Aspects of Game Engine Development - 2D Physics Engine

Aspects of Game Engine Development – 2D Physics Engine

In third year we had an entire module dedicated to the different components that make up a complete game engine. The assessment for this module was based entirely around a solo project, where we had to choose one aspect of a game engine and develop it. I chose to develop a 2D physics engine, as I was interested in understanding how each step of the process worked, from the simulation of rigid bodies through to collision detection and resolution.


The engine was written by me, entirely from scratch, using the DirectX SDK in C++. I had to write it as if it was part of a complete engine, meaning it had to be totally modular and easily integrate into other systems.

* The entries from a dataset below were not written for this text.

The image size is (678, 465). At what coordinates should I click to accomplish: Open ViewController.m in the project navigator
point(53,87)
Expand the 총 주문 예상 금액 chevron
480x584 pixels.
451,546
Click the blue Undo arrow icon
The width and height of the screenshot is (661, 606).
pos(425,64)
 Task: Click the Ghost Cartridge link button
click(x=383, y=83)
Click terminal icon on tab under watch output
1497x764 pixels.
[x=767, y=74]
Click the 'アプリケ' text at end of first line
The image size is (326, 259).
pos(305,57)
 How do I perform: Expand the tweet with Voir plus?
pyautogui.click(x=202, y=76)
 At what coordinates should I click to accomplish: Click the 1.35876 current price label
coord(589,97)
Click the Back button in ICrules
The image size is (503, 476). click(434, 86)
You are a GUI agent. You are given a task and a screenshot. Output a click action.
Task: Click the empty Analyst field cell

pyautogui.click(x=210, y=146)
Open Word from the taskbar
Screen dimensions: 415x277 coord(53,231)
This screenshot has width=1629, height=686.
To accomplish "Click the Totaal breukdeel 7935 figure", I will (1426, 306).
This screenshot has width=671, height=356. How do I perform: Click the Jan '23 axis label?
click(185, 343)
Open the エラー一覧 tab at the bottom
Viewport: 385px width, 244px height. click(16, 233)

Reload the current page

I implemented some debug-drawing style functions for rendering that feed directly into the DirectX pipeline. I used these to create a demo scene for the project’s assessment, and all the code I produced can be found on my GitHub.

The engine’s implementation should be familiar to anyone who has used a physics engine before, but the components are essentially:

  • Shapes, these are the colliders that interact with one another in the scene. I implemented circles, boxes and planes (halfspaces), but the base class is easily extensible.
  • Rigid body information, separate from the shape that the body is being represented by. This includes the body’s current velocity, angular velocity, its mass and inertia.
  • Collision detection between shapes, including finding the point of penetration and calculating the collision normal, which is used to resolve the collision.
  • Position resolution, separating the shapes when they collide. I completed linear resolution, which moves the objects apart in a straight line. I had started an implementation of non-linear projection to separate the entities, which uses rotation as well, which is still present in the code.
  • Velocity resolution, for both linear and angular velocity. I completed the function for linear velocity resolution, but the algorithm for angular velocity resolution was not perfect by the time the module concluded.

As the focus of the module was on quality of code including incomplete features and understanding of the features implemented, I was under no pressure to rush to complete components as long as I had demonstrated a good understanding of them, which is why the engine ended in a partially implemented state. It would definitely be interesting to pick it up in the future to complete the non-linear algorithms and add in functions for body movement to see how the interactions all look in motion.

Nevertheless, I learnt a lot from the process of building the engine, both with regards to the workings of physics engines themselves and also in writing clear, concise, well-structured code, as this was a much larger project than those I had previously taken on by myself.